But what bothers most people MOST, including me, is that one co-founder apparently uses email adresses that were collected by a company they trusted to send messages that do not pertain to the product they bought but rather are used for personal purposes of one of the founders. I can assure you that’s a violation of EU privacy legislation right there and as much as I feel sorry for you both personally there is no better or faster way you could have lost ANY trust I still had in your company.

Please stop posting stuff like this. Rather, work it out with your business partner. Or don’t, and move on. Do not abuse your (ex) customers and their private email adresses you somehow still have access to (illegitimately). Thanks.


----------



## jcrosby (Jun 29, 2022)

This is getting ridiculous. People bought licenses to use software, not a tickets a soap opera between two developers that are clearly beyond reconciliation. At this point I'm worn out, and just want to know if what I bought will continue to be supported, and ultimately if the developers have *socially evolved* to the point of being able to put differences aside in order to ensure the enduser isn't left holding the bag.

The answer appears to be an overwhelming no.


----------



## 2c-d (Jun 29, 2022)

Russell Anderson said:


> It's not that nobody cares, it's just that there's nothing anyone can do and there is something you both can do, even if it takes time.


2CAudio customers could help the situation. This is what I tried to communicate. If they organize a petition to Andrew he would be forced to respond and tell users whether or not or how he is going to support the products further having no lead developer who made 90% of the codebase.


----------



## el-bo (Jun 29, 2022)

2c-d said:


> 2CAudio customers could help the situation. This is what I tried to communicate. If they organize a petition to Andrew he would be forced to respond and tell users whether or not or how he is going to support the products further having no lead developer who made 90% of the codebase.


There is no petition to be made, and no answer for him to give. This should now be a legal concern between the both of you, and as such there are reasons why you or any other party should not be offering any response.

As frustrating as this is for us, the customers, this is the only way the situation can progress/resolve.


----------



## 2c-d (Jun 29, 2022)

regarding this:
* _"Denis Malygin is legally a contractor to 2CAudio, LLC. Denis is in breach of the contract that governs the relationship between himself and 2CAudio. I have attempted to reconcile matters directly with him for quite some time now, but we make no positive progress."_

This is not correct and Andrew provided no proof. The situation is that I sent invoice according to contract to Andrew for november 2021 (read xmas) sales in december 2021. The invoice was not paid and expired in February 2022. In dec'2020-march'21 Andrew also refused to send me my money according to the contract but eventually after long nasty talks he decided to send me my money. Of course this situation when one partner treats other's money as his own could not last for too long.


----------



## jcrosby (Jun 29, 2022)

doctoremmet said:


> But the fact that one co-founder still has (and abuses!) my email address and Lord knows what other personally identifiable data worries me. And annoys me.

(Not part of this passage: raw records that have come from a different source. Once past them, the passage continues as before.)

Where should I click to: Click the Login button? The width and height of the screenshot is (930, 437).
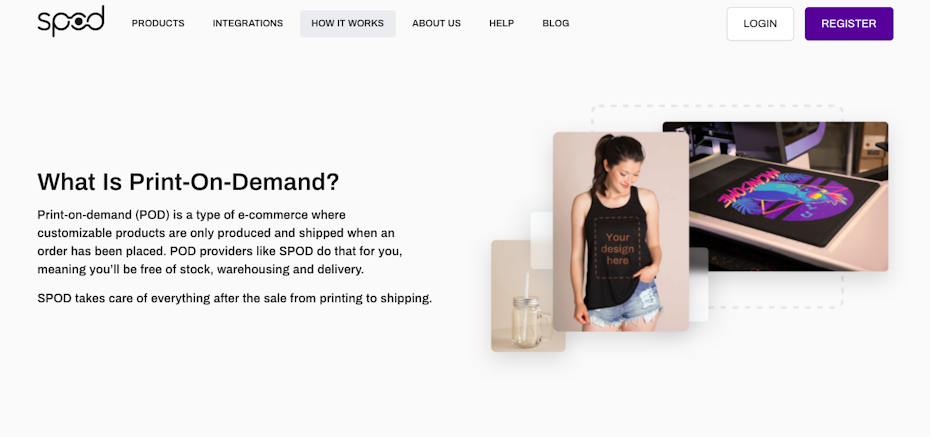(x=760, y=24)
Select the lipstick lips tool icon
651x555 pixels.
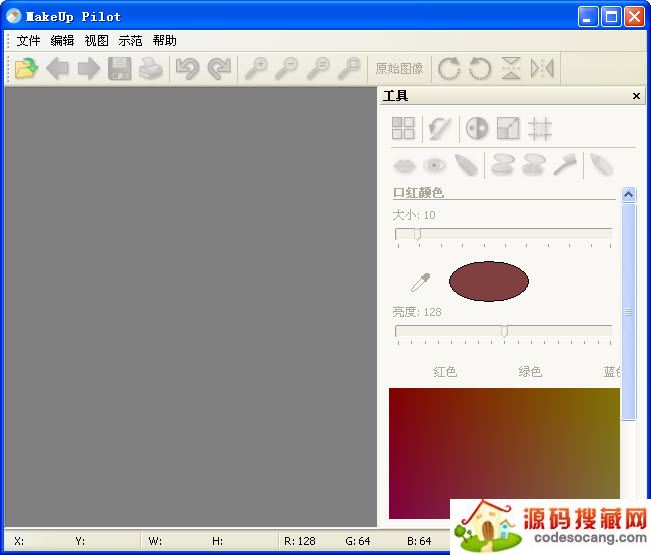point(404,165)
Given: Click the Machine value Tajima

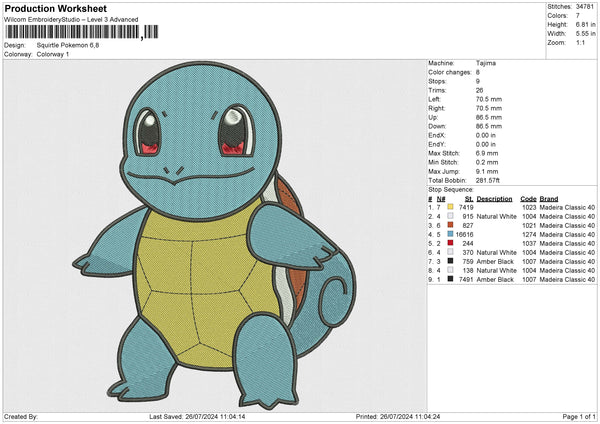Looking at the screenshot, I should click(x=488, y=63).
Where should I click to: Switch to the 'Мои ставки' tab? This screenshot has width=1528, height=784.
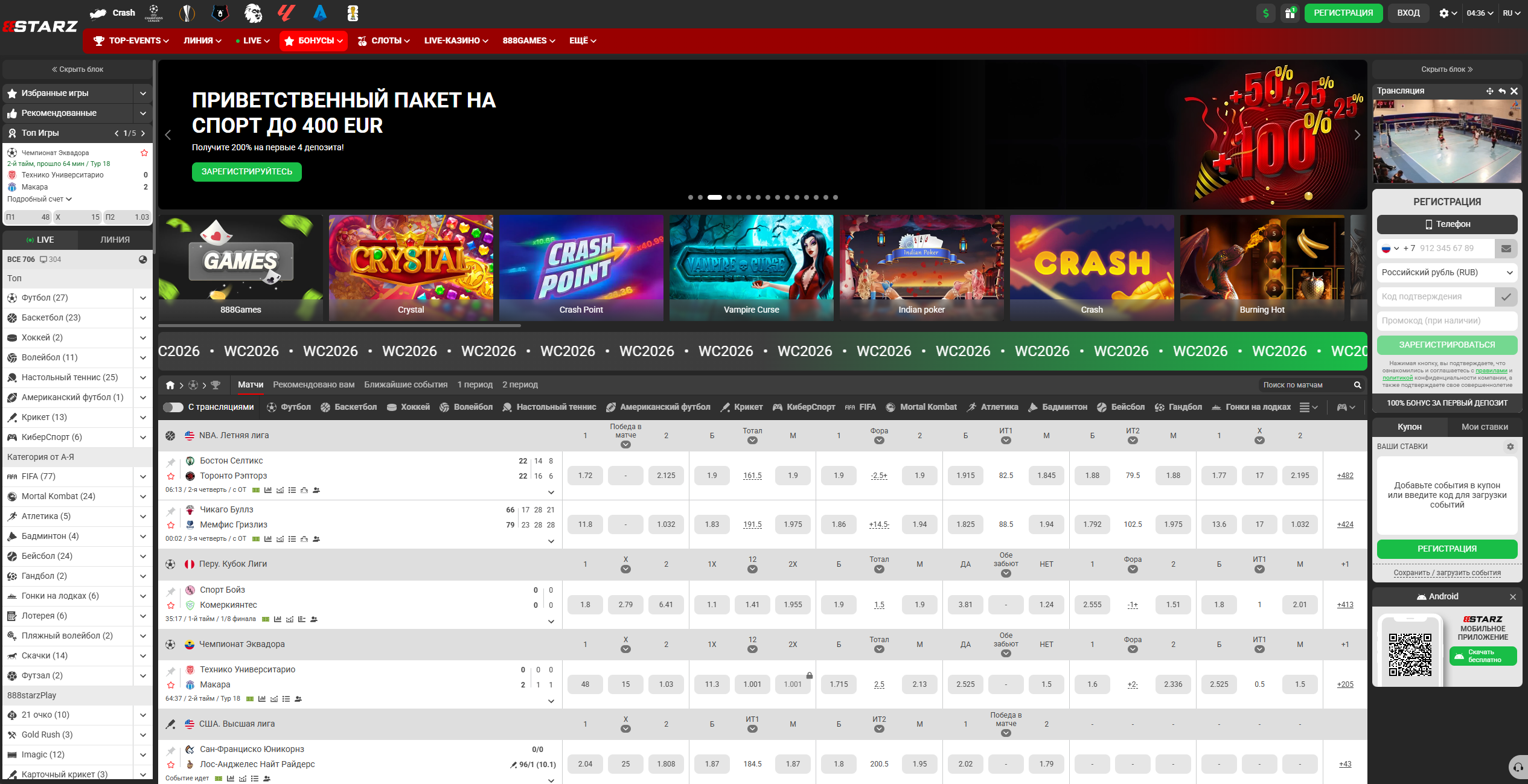(1485, 427)
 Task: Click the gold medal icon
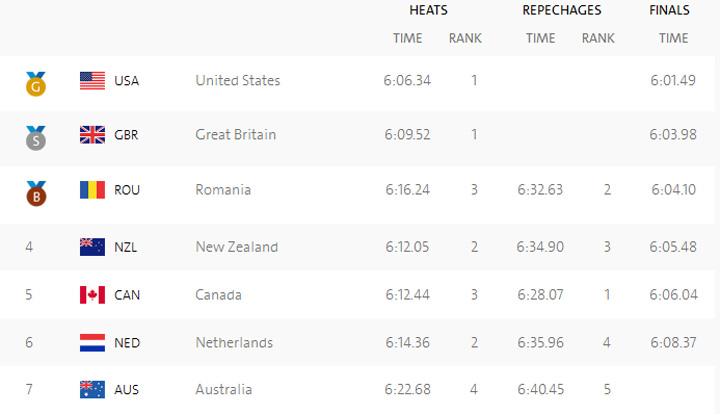coord(35,83)
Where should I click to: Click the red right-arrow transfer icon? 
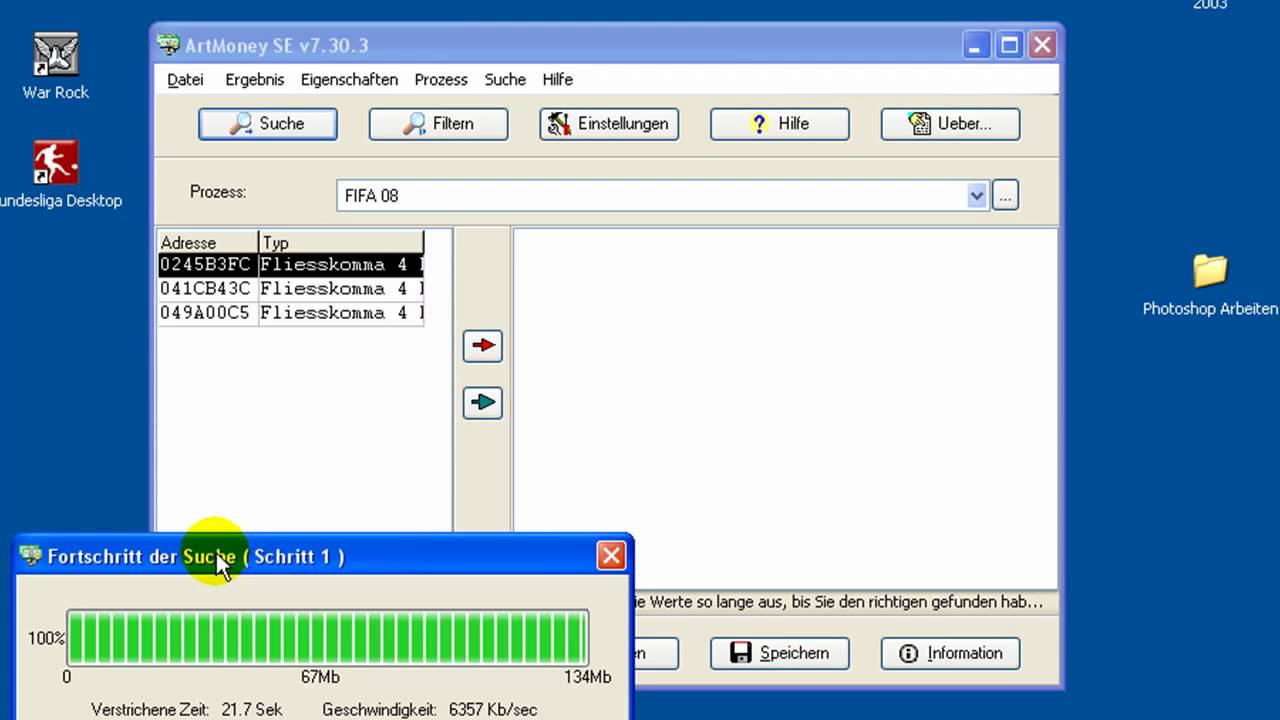tap(482, 345)
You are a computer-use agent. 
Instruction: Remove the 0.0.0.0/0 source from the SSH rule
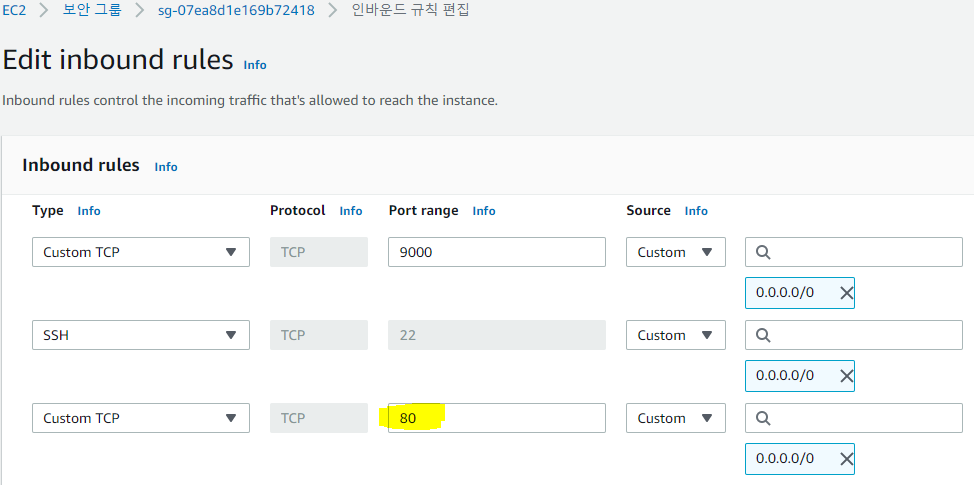coord(846,376)
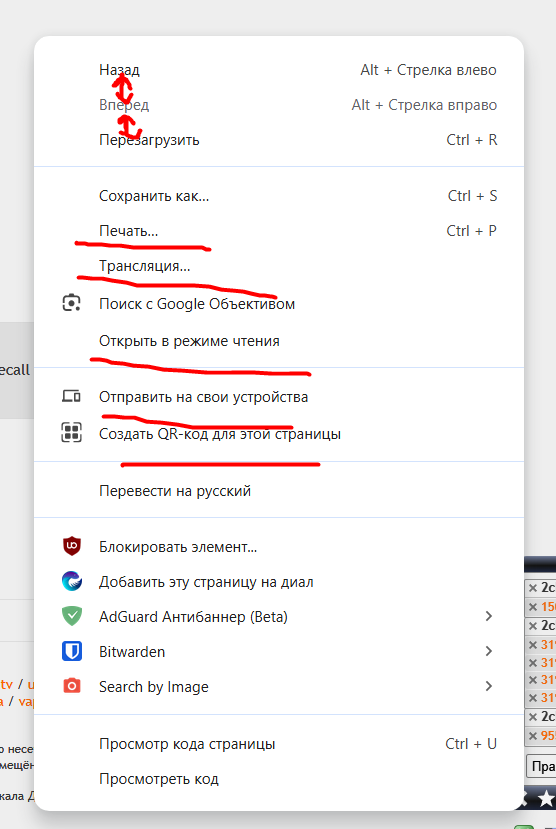This screenshot has width=556, height=829.
Task: Select Назад menu item
Action: point(279,70)
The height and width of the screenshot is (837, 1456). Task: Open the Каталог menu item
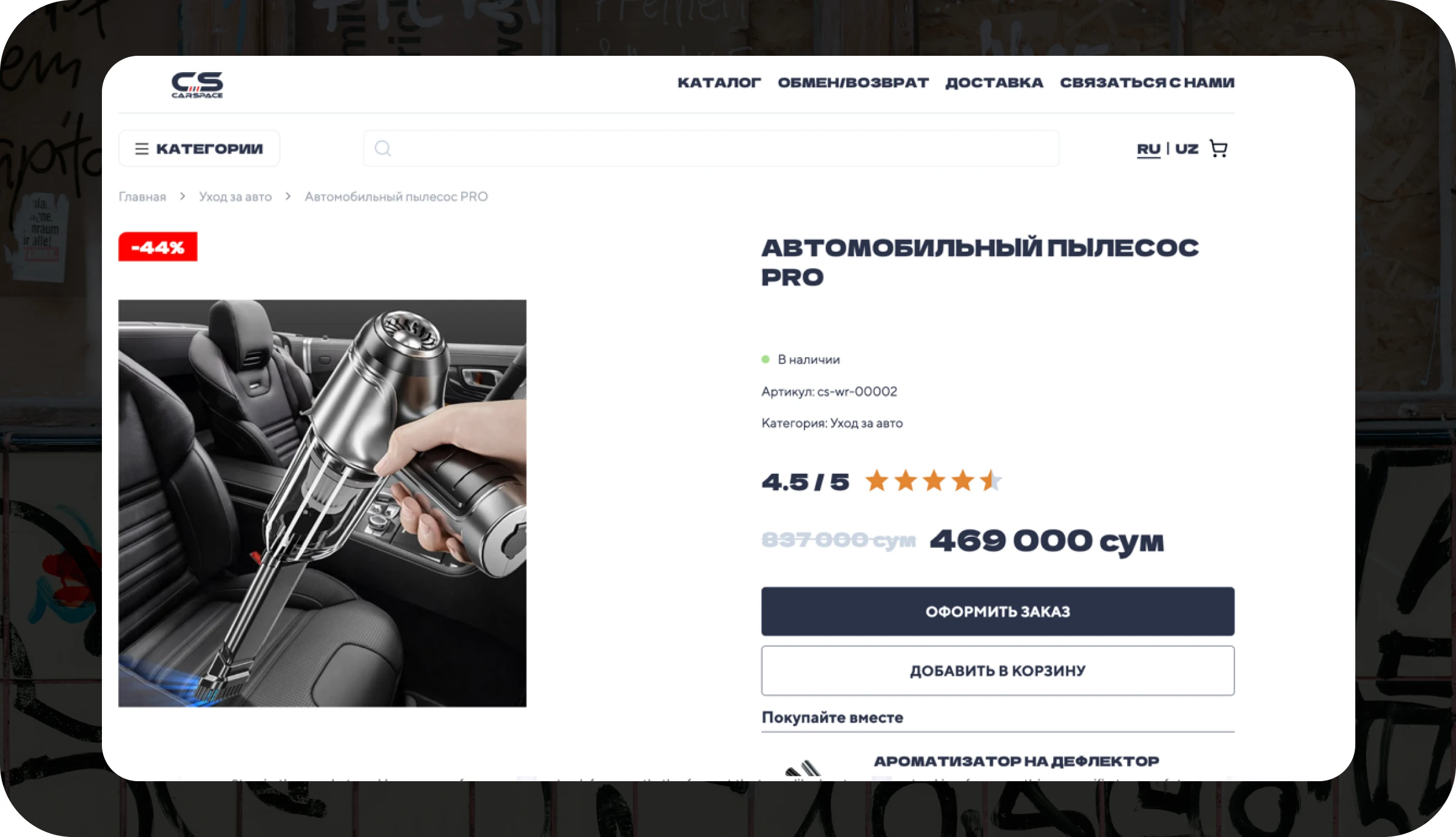(719, 82)
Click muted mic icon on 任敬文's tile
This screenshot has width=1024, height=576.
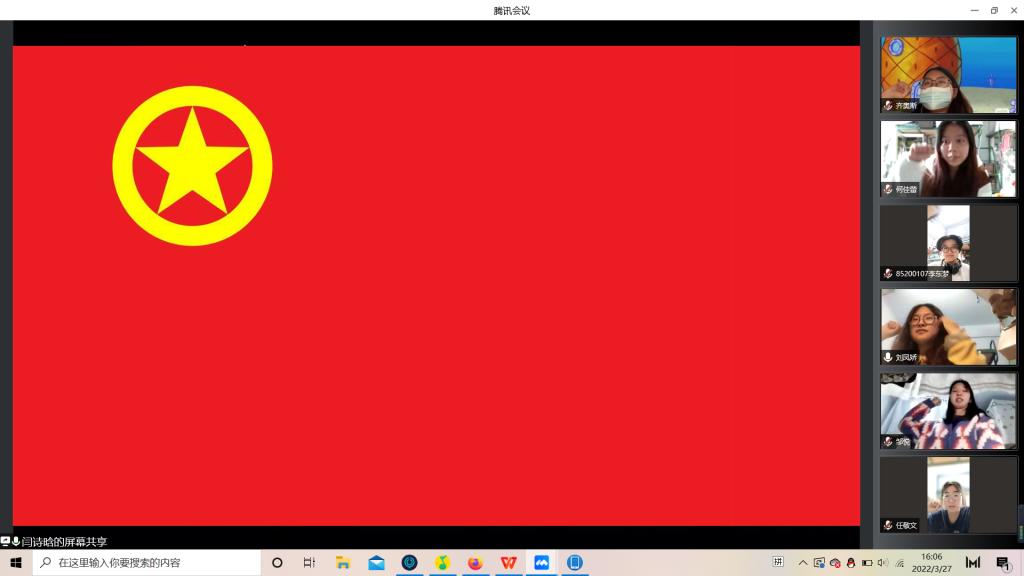[x=888, y=525]
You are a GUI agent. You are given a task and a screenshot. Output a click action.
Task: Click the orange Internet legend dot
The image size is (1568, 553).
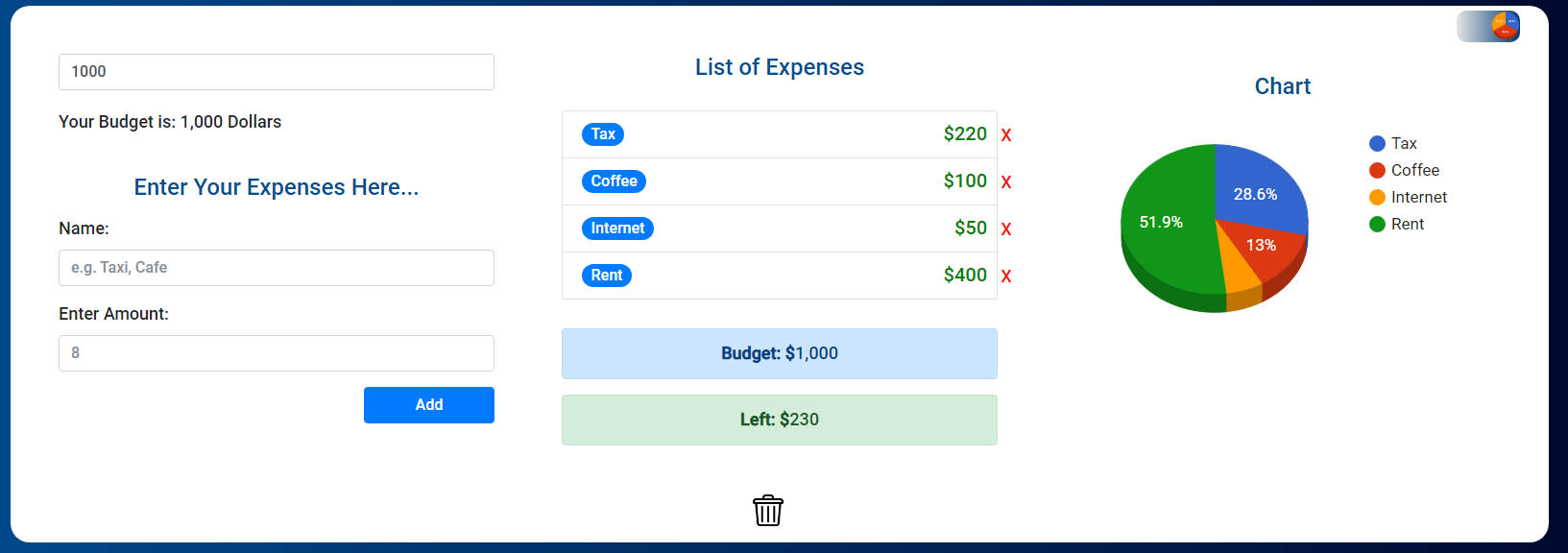(1376, 197)
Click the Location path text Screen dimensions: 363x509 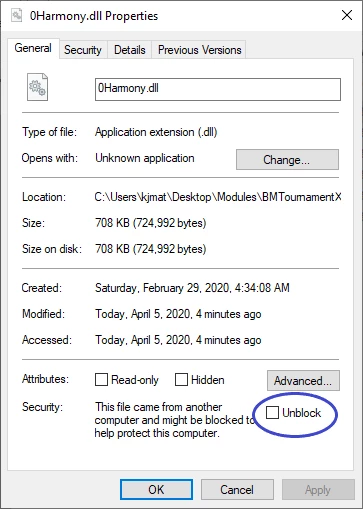(218, 197)

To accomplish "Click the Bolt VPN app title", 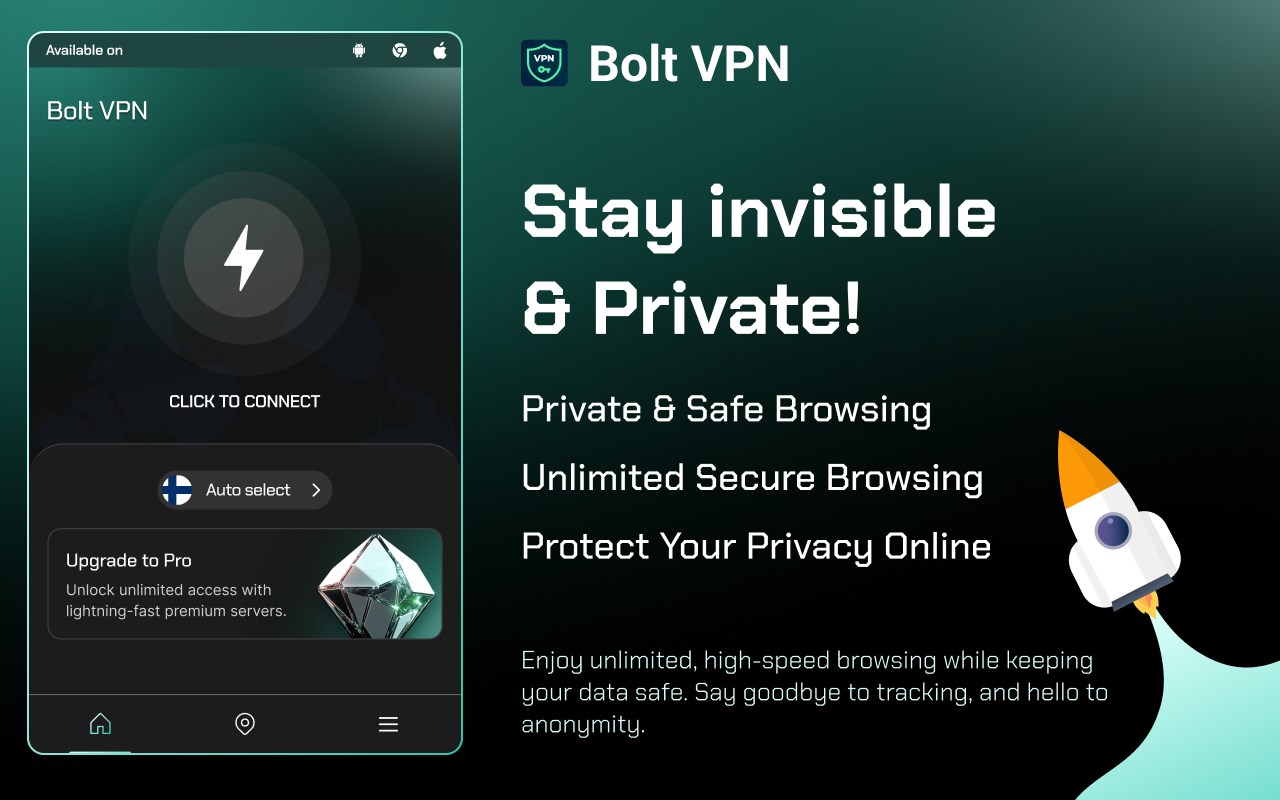I will click(97, 110).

I'm not usually religious but... Amen to that.... Receiving unsolicited emails where my customer address is essentially being used to as a means to persuade my opinion is more concerning than it is annoying. (But it's still plenty annoying). People work these issues out in court, not by bombing customer email addresses.


----------



## el-bo (Jun 29, 2022)

2c-d said:


> Since I'm the initiator and co-founder of 2CAudio I have access to most
> user accounting records...
> [...]So why would I need to *steal* email database
> as some people claim here?


Stolen or not, you're using these emails for reasons other than intended, and ironically (sadly) you've done so in pursuit of seeking customer trust. All you've ended up doing is demonstrating that you don't seem to understand certain boundaries, which is no way to engender trust.


----------



## Kuusniemi (Jun 29, 2022)

I agree with the above statements. Even though I love the software, none of the other things are really something we need to be a part of. If the matter can't be resolved between the developers, then it should be resolved by lawyers and court.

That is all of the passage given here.